Every ordeal in Hell to be undergone in consequence of an evil action, has thus a limit set to it. For to prolong the agony beyond the limit warranted by the character of the evil done, or forever, will clearly be injustice, and the verse promises that “none shall be treated unjustly”.

The general attitude towards the problem of Hell, notwithstanding the graphic symbolism employed to reveal the hideousness of sin and its consequences, is one of pity transformed into an ultimate force of mercy. “My mercy triumphs over My displeasure, have I inscribed on my Throne” says God , according to a hadith–equdsi of the Prophet. The Quran itself records the divine affirmation: “My mercy encompasseth everything”. And that should help one to reject once and for all the theory of an eternal Hell so strongly upheld even today by our orthodox theologians.

Summary:

• The graphic pictures of Heaven and Hell given in Quran are only similitudes to indicate two different states of the human soul set in an environment different from that in which present life is lived.

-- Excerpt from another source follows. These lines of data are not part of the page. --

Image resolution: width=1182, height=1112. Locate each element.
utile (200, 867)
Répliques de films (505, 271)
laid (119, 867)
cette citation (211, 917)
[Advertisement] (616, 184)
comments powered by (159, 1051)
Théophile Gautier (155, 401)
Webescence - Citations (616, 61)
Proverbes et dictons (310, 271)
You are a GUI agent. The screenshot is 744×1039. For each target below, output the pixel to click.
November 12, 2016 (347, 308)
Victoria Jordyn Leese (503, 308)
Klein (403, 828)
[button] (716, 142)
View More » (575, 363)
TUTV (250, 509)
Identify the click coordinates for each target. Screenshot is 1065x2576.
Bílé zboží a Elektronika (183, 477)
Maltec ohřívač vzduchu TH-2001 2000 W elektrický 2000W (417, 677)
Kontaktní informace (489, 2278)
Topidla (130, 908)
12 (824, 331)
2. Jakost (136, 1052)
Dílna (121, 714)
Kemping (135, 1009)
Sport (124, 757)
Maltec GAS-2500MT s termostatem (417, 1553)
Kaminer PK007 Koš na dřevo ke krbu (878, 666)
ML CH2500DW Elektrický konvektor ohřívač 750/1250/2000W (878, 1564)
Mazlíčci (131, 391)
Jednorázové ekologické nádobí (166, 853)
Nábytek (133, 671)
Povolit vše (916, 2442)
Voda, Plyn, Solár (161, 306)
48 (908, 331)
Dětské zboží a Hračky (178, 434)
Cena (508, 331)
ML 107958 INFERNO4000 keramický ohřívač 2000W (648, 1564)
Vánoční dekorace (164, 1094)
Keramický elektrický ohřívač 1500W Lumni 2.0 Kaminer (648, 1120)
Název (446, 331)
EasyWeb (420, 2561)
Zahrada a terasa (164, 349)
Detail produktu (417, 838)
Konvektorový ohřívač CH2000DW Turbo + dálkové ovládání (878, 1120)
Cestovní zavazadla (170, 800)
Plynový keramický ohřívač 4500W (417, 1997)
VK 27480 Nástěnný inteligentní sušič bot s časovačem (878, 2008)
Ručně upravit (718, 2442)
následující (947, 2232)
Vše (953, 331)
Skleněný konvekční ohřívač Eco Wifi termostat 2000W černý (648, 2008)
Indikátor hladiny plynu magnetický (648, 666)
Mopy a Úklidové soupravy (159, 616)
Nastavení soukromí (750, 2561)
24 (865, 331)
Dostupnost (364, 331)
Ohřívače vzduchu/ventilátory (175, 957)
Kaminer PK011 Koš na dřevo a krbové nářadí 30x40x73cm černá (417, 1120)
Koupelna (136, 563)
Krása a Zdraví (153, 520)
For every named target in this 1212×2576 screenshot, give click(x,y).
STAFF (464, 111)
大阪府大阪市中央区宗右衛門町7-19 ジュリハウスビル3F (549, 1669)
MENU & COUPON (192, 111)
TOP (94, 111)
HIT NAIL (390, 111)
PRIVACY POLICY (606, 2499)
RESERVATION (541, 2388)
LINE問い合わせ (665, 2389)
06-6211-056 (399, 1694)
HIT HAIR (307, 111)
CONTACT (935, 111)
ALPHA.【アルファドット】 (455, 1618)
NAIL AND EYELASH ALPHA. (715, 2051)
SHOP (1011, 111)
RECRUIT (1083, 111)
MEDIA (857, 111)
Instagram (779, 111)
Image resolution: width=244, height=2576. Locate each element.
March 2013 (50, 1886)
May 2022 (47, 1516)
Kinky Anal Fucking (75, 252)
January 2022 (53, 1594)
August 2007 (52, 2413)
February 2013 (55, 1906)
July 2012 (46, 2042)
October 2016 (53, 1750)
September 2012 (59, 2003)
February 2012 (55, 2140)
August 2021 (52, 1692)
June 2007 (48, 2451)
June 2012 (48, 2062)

• In Quranic view, the life hereafter is to march onward towards perfection both for righteous and unrighteous. For the former there is freedom of movement and for the latter there is a process of purification to go through. The situation with one is styled as qurb, nearness to God and with the other bu’ad, distance from God. This concept is analogized in Hadith as a bridge one has to cross on the Day of Judgment. For the righteous its crossing is easy and for the unrighteous difficult.

• It is clear that Heaven and Hell whether they are mere states of the soul or otherwise are going to perish and cannot remain for all times. Quranic concept of Tawhid and eternity of God cannot permit the thought of ‘duality’ or ‘multiplicity’ of undying units possessing the quality of co-existence in eternity with God.